Bagikan:

JAKARTA - Persatuan Wartawan Indonesia (PWI) dan Jaringan Media Siber Indonesia (JMSI) menggelar diskusi mendalam dengan guru besar dari Universitas Heilongjiang di Harbin, Provinsi Heilongjiang, Tiongkok, pada 15 Oktober 2024. Topik utama yang dibahas adalah tantangan jurnalisme di era digital dan disrupsi teknologi.

Dalam diskusi ini, Bendahara PWI Pusat, Mohammad Nasir, menekankan pentingnya memperhatikan dunia akademis yang menjadi sumber utama tenaga kerja media. “Kita perlu melihat langsung ke dalam kampus jurnalisme, bukan hanya memantau problem yang dihadapi media,” ujar Nasir dalam keterangan di Jakarta, Selasa, 22 Oktober, sepulang lawatan dari Tiongkok. Kunjungan ini merupakan bagian dari rangkaian lawatan PWI dan JMSI ke Tiongkok pada 14-20 Oktober 2024.
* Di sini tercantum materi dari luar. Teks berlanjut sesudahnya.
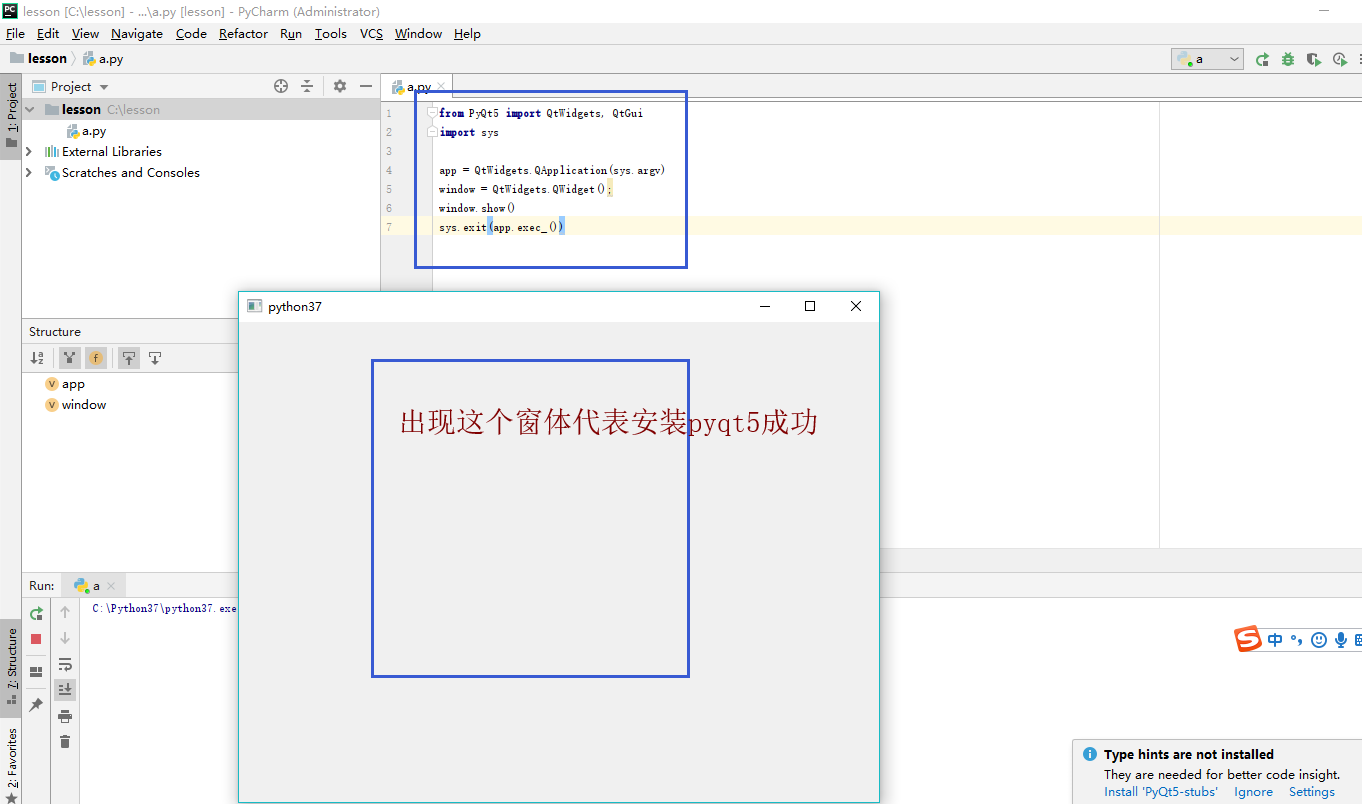The image size is (1362, 804).
Task: Select window variable in Structure panel
Action: [x=83, y=404]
Pentingnya Aktivitas Dosen di Media Sosial

Salah satu poin penting dalam diskusi yang berlangsung di Ruang 742 Gedung Huiwen, Universitas Heilongjiang, adalah kewajiban para dosen untuk aktif di media sosial. Prof. Jiang Dafeng, Direktur Departemen Komunikasi Universitas Heilongjiang, mengungkapkan bahwa para pengajar jurnalistik di kampus diwajibkan untuk memiliki akun media sosial dan aktif memperbarui konten setidaknya tiga kali seminggu. “Ini dilakukan untuk memastikan mereka tetap mengikuti perkembangan media baru,” ujar Jiang.

Jiang juga menegaskan pentingnya relevansi kurikulum dengan kebutuhan industri media saat ini. “Jika kampus tidak menyesuaikan kurikulum dengan tuntutan media baru, lulusannya tidak akan terserap di dunia kerja,” tambahnya.
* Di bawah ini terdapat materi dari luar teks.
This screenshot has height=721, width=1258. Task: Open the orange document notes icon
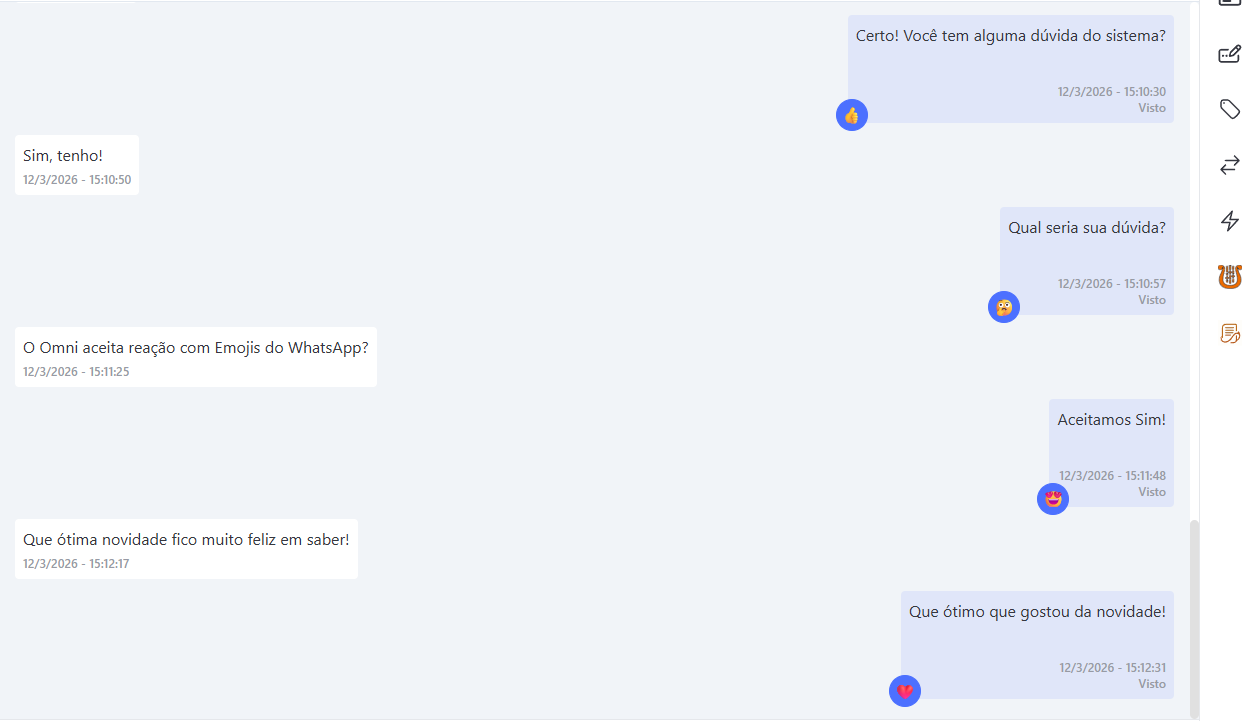(1230, 333)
Prof. Zhao Hongyan, pengajar jurnalisme, memaparkan bahwa media tradisional di Tiongkok, seperti media cetak, telah mengalami penurunan signifikan dalam satu dekade terakhir. Media baru, termasuk platform digital dan kecerdasan buatan (AI), kini mendominasi konsumsi informasi masyarakat. Meski begitu, prinsip dasar jurnalisme, seperti Lima W dan satu H, tetap harus dijunjung tinggi, kata Jiang. “Media harus tetap berpegang pada fakta dan menyampaikan kebenaran,” tegasnya.
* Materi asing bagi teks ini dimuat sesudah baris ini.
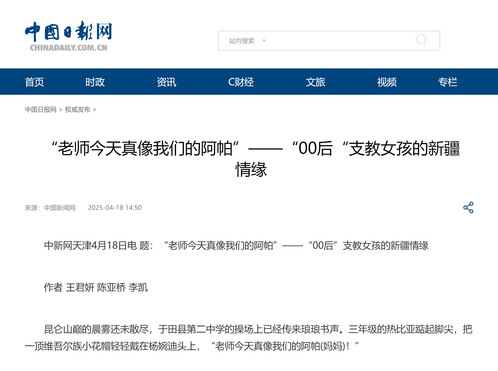Open the 首页 navigation item
The image size is (498, 371).
(x=34, y=82)
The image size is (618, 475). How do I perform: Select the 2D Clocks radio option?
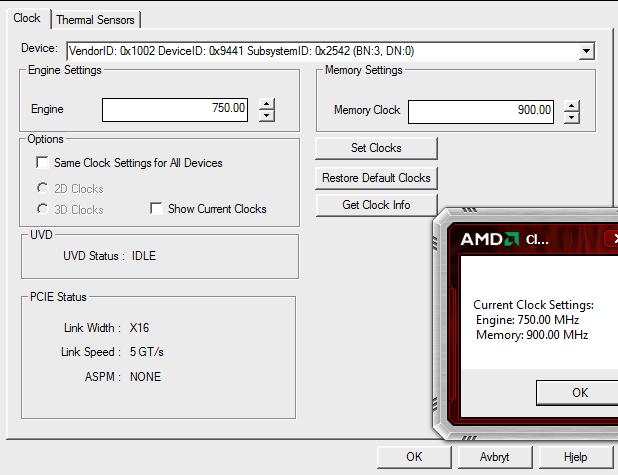(42, 188)
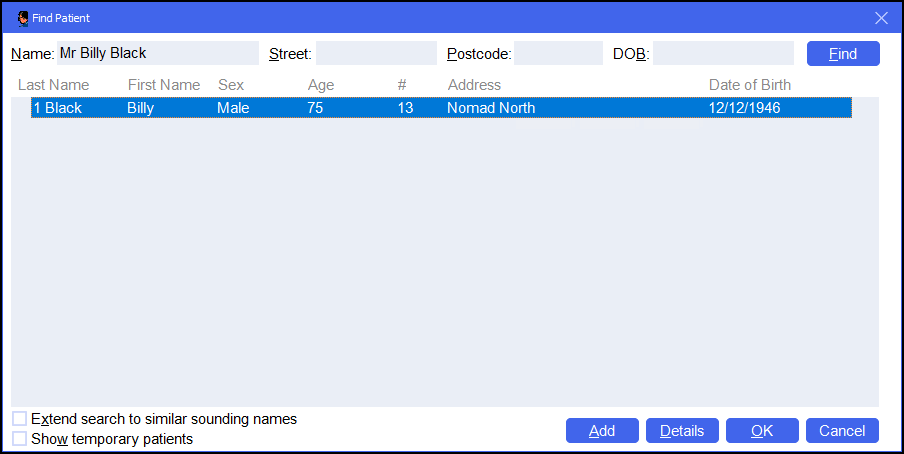Click the Add button

(x=602, y=431)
Tantangan Konvergensi Media

Dalam kunjungan terpisah ke Harian Heilongjiang, Zhang Chunjiao, Direktur Harian Heilongjiang Group, menekankan bahwa media cetak kini harus beradaptasi dengan media baru. “Kami menggabungkan media cetak dengan siber, radio, televisi, dan media sosial untuk bertahan,” ujar Zhang.

Wang Zhongbao, Wakil Pemimpin Redaksi Media Baru di Harian Heilongjiang, menambahkan bahwa para wartawan kini dituntut untuk memiliki kemampuan multi-tasking, mulai dari menulis, mengambil gambar, hingga membuat video. “Pelatihan multi-skill menjadi kunci bagi wartawan kami,” katanya.

Farmers’ Daily, media berbasis komunitas petani di Beijing, juga menghadapi tantangan serupa. Dengan target pasar lebih dari 500 juta petani di Tiongkok, media ini telah beralih ke platform digital. Wang Yimin, Pemimpin Redaksi Farmers’ Daily, menyebutkan bahwa meskipun media ini masih mencetak sekitar 500 ribu eksemplar per hari, mayoritas pembacanya kini mengakses berita melalui internet.

Kerja Sama Indonesia-Tiongkok

Prof. Jiang Dafeng menyambut baik tawaran kerja sama dengan Sekolah Jurnalisme Indonesia (SJI) PWI Pusat. “Kami sudah bekerja sama dengan beberapa negara seperti Inggris dan Rusia. Kerja sama dengan Indonesia bisa menjadi langkah positif,” ujar Jiang.

Lawatan PWI dan JMSI ke Tiongkok diikuti oleh Bendahara Umum PWI Pusat, Mohammad Nasir, Ketua Bidang Manajemen Aset yang juga Ketua LKBPH PWI, HM Untung Kurniadi, Ketua PWI Kalimantan Selatan, Zainal Helmie Masdar dari PWI Pusat, serta Dr. Teguh Santosa, Wayan Sudane, dan Yophiandi Kurniawan dari JMSI. Beberapa pengurus All China Journalists Association (ACJA) turut mendampingi delegasi Indonesia selama kunjungan ini.

Sekretaris Eksekutif ACJA, Tian Yuhong, juga mengucapkan terima kasih atas kunjungan tersebut dan berharap bisa segera melakukan kunjungan balasan ke Indonesia. "Salam untuk Ketua Umum PWI Pusat, Hendry Ch. Bangun," ucap Tian.